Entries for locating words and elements
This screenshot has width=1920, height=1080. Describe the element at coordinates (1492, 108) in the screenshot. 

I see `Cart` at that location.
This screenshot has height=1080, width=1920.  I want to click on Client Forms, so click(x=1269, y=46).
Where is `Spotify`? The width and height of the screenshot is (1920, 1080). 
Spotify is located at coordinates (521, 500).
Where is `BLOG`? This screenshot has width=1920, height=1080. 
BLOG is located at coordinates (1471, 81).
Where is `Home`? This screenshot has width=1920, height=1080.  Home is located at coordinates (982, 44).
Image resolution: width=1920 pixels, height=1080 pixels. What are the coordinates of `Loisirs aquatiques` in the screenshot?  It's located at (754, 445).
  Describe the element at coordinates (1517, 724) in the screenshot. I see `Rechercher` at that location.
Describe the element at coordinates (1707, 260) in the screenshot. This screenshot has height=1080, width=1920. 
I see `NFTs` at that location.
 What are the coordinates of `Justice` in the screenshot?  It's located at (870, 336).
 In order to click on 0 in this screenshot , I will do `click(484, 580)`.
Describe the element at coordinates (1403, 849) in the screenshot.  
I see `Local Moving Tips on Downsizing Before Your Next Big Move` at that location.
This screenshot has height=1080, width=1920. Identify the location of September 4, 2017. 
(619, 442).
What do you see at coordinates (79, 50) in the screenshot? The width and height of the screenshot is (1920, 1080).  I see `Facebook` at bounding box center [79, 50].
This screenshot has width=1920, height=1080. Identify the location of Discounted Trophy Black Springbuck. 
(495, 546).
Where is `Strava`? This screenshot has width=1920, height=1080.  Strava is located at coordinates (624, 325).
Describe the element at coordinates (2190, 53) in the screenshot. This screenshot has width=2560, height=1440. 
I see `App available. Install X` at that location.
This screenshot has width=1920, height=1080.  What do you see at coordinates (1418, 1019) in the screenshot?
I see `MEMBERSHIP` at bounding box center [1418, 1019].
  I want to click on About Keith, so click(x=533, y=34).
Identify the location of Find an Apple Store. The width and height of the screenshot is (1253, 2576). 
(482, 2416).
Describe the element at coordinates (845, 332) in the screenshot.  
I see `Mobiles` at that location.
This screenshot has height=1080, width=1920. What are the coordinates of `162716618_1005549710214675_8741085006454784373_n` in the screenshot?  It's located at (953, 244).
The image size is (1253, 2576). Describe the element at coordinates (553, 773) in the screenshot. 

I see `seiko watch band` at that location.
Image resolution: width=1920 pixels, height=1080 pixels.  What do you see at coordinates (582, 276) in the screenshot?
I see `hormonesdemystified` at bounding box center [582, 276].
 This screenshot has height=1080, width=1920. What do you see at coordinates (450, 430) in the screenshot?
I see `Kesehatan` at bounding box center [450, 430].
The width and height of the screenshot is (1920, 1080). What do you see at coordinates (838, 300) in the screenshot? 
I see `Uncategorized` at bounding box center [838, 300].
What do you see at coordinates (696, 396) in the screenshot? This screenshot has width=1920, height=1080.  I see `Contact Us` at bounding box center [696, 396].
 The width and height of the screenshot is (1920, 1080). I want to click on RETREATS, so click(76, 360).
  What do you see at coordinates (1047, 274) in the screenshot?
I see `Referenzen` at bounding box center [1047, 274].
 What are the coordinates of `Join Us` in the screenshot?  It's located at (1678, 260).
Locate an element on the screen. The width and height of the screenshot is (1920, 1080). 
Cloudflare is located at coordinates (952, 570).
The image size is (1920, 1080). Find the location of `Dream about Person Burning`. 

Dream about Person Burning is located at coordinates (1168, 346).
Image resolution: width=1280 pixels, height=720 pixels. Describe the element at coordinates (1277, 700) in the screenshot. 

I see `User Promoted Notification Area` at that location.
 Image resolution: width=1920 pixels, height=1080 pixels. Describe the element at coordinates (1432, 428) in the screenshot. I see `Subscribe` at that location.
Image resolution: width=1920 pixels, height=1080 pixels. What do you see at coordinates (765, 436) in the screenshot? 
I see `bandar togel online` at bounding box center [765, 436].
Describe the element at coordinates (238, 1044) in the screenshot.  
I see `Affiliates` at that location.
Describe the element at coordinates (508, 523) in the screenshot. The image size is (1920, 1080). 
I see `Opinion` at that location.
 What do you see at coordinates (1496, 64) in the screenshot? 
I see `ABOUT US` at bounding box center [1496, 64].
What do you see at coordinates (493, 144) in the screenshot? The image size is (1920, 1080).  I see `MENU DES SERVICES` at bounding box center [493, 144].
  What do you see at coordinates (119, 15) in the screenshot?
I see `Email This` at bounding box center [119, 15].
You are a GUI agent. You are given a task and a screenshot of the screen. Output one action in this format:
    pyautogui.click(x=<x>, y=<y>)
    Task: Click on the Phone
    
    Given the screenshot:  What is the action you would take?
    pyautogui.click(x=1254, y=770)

YOUR INSTRUCTIONS – Change "image size" to "screenshot size" in the records starting at the line containing "What do you see at coordinates (1047, 274)" and ending at the line containing "What do you see at coordinates (493, 144)". Give back only those lines, with nothing else altered.

ANSWER TO THIS EXERCISE –
  What do you see at coordinates (1047, 274) in the screenshot?
I see `Referenzen` at bounding box center [1047, 274].
 What are the coordinates of `Join Us` in the screenshot?  It's located at (1678, 260).
Locate an element on the screen. The width and height of the screenshot is (1920, 1080). 
Cloudflare is located at coordinates (952, 570).
The screenshot size is (1920, 1080). Find the location of `Dream about Person Burning`. 

Dream about Person Burning is located at coordinates (1168, 346).
Image resolution: width=1280 pixels, height=720 pixels. Describe the element at coordinates (1277, 700) in the screenshot. 

I see `User Promoted Notification Area` at that location.
 Image resolution: width=1920 pixels, height=1080 pixels. Describe the element at coordinates (1432, 428) in the screenshot. I see `Subscribe` at that location.
Image resolution: width=1920 pixels, height=1080 pixels. What do you see at coordinates (765, 436) in the screenshot? 
I see `bandar togel online` at bounding box center [765, 436].
Describe the element at coordinates (238, 1044) in the screenshot.  
I see `Affiliates` at that location.
Describe the element at coordinates (508, 523) in the screenshot. The screenshot size is (1920, 1080). 
I see `Opinion` at that location.
 What do you see at coordinates (1496, 64) in the screenshot? 
I see `ABOUT US` at bounding box center [1496, 64].
What do you see at coordinates (493, 144) in the screenshot? The screenshot size is (1920, 1080).  I see `MENU DES SERVICES` at bounding box center [493, 144].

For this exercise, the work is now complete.